Tommy Wood - An Appreciation
Irish Democrat, 31st July 1937
I decided to print this obituary article as it was carried in 1937 but in early 2006 I was contacted by Tommyís brother and informed that the family name is actually Wood and not Woods, so Iíve amended this article to reflect the family desire for accuracy. As far as I can see Tommy was the youngest Irish volunteer killed in Spain. [Ciaran Crossey 23rd April 2006]
We regret to announce that Fascism has claimed another victim in the Irish Section of the International Brigade in the person of Tommy Wood, Buckingham Place, Dublin. Woods was a young Republican worker who volunteered in December last year. From the age of seven he was a member of Fianna Eireann and afterwards of B Coy, 2nd Battalion, Dublin Brigade IRA.

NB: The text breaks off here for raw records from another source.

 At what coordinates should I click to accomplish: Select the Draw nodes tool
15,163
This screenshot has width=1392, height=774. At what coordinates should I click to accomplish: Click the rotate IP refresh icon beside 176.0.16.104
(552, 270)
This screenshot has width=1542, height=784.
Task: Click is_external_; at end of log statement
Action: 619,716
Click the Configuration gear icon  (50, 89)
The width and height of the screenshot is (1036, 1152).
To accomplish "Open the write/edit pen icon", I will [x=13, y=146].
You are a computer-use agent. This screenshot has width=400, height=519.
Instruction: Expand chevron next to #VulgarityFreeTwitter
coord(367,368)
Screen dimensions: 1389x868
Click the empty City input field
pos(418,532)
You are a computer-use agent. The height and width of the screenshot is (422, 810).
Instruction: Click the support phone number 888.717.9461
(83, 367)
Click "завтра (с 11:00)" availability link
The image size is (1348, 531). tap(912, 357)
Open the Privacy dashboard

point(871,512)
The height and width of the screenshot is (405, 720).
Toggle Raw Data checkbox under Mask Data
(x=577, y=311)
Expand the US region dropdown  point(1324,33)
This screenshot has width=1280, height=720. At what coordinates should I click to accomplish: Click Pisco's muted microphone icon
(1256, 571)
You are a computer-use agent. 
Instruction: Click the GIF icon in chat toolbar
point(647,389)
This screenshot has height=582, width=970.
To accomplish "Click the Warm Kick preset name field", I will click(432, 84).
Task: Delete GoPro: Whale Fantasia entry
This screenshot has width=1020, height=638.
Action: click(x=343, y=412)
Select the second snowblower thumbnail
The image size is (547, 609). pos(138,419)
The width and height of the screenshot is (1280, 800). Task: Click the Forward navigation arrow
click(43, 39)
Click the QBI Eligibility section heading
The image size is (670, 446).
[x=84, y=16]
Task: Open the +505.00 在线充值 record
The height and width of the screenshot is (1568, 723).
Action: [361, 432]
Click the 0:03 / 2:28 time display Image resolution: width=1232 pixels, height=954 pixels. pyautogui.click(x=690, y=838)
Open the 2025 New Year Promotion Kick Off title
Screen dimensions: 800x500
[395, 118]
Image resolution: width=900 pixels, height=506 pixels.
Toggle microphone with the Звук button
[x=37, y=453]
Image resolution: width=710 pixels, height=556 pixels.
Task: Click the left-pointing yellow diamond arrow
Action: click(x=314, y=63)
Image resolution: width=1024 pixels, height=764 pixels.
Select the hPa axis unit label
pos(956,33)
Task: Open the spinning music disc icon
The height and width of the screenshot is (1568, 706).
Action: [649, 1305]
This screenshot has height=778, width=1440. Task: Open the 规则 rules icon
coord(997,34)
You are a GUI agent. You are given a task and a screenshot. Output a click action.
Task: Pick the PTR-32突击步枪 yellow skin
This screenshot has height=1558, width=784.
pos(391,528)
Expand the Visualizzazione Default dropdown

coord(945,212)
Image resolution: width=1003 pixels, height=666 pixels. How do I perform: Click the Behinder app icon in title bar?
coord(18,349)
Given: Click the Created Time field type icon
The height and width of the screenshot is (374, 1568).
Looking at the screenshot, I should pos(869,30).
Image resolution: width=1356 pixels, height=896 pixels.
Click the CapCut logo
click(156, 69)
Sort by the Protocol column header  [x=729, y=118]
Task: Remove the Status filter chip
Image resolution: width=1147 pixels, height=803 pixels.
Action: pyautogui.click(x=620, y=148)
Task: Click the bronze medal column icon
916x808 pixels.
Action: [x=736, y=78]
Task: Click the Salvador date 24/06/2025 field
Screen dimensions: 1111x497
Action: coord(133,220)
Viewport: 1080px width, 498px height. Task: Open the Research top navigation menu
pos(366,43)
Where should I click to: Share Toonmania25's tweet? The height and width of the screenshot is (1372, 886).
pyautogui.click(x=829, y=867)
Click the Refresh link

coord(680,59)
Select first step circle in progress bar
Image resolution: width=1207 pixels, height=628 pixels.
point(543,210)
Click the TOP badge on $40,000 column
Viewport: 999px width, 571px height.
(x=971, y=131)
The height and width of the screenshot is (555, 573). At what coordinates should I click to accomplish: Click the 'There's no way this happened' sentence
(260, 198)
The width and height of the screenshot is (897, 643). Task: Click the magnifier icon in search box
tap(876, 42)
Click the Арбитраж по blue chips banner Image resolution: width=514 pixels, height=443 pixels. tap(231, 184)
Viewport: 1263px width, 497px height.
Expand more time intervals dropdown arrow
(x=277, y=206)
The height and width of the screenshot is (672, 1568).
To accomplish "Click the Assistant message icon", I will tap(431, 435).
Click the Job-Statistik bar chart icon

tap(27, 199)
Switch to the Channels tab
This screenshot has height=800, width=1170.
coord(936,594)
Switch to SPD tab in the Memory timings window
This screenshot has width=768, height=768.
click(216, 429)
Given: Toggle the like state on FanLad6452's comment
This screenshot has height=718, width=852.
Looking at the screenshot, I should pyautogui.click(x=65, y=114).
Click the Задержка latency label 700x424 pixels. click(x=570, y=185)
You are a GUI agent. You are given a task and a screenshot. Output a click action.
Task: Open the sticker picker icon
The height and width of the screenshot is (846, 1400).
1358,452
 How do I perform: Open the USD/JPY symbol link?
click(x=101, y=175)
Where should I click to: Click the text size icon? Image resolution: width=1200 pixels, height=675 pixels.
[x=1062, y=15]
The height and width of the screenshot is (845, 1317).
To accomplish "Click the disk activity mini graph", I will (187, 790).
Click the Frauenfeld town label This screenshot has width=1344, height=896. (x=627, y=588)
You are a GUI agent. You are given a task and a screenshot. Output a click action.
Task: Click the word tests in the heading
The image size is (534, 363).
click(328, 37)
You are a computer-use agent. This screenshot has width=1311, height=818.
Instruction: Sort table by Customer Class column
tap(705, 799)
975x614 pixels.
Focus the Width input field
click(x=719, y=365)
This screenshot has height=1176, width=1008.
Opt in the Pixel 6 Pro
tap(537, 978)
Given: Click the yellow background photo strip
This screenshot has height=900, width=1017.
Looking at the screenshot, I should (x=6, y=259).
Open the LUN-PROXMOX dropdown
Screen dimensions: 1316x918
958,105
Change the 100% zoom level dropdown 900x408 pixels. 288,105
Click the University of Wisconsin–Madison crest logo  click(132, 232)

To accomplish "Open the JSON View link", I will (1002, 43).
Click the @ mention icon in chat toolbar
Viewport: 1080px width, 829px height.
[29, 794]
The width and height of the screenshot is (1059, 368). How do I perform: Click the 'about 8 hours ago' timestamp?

Young Wood carried in his person the traditions of a fighting family who had made heavy sacrifices in the cause of Irish freedom. His uncle, Patrick Doyle, was executed by the British authorities at Mountjoy in 1921, and another uncle, Sean Doyle, was killed at the Custom House, Dublin, in the same year. Tommy followed in the footsteps of his martyred uncles.
Writing to his father and mother from Albacete, Frank Ryan states;
'He was wounded on the Cordoba Front on December 29 last. I was talking to two comrades who brought him to the dressing station. He was hit above the left knee and then as they were bringing him in, he and one of his comrades was hit again. This time the bullet hit Tommy in the head, but the two lads with him thought it was only a graze as he was conscious all the time. He was brought to Andujar Hospital and the first report from there was very favourable, then we could get no more news of him. It is only now that we have found out why.' Frank goes on to say that the name of Wood was confused with that of Wools, a Dutch comrade who was there. It now transpires that Tommy Wood died in this hospital.
Frank Ryan states: 'His comrades here wish to be associated in rendering you their sympathy. Tommy was universally liked during the time he was with us here. I want to emphasise that his life was given in a great cause. He did not come looking for adventures nor for reward. He believed in the cause for which the people of Spain, helped by men such as himself, are fighting. He has given his life not only for the freedom of the people of Spain, but of the whole human race and he will be remembered and honoured equally with those who gave their lives for freedom in Ireland.'
In a letter to his mother, when leaving for Spain, Tommy Wood said: 'I am going to Spain to fight with the International Column. I left a message to be delivered to you on Sunday. We are going to fight for the working class. It is not a religious war, that is all propaganda. God bless you.'
To his parents and relatives the sympathy of all readers of the Democrat will go out, together with the resolve that each and all will redouble their efforts for the triumph of the ideals for which Tommy Wood and his comrades have given their lives, the triumph of democracy and the defeat of fascism.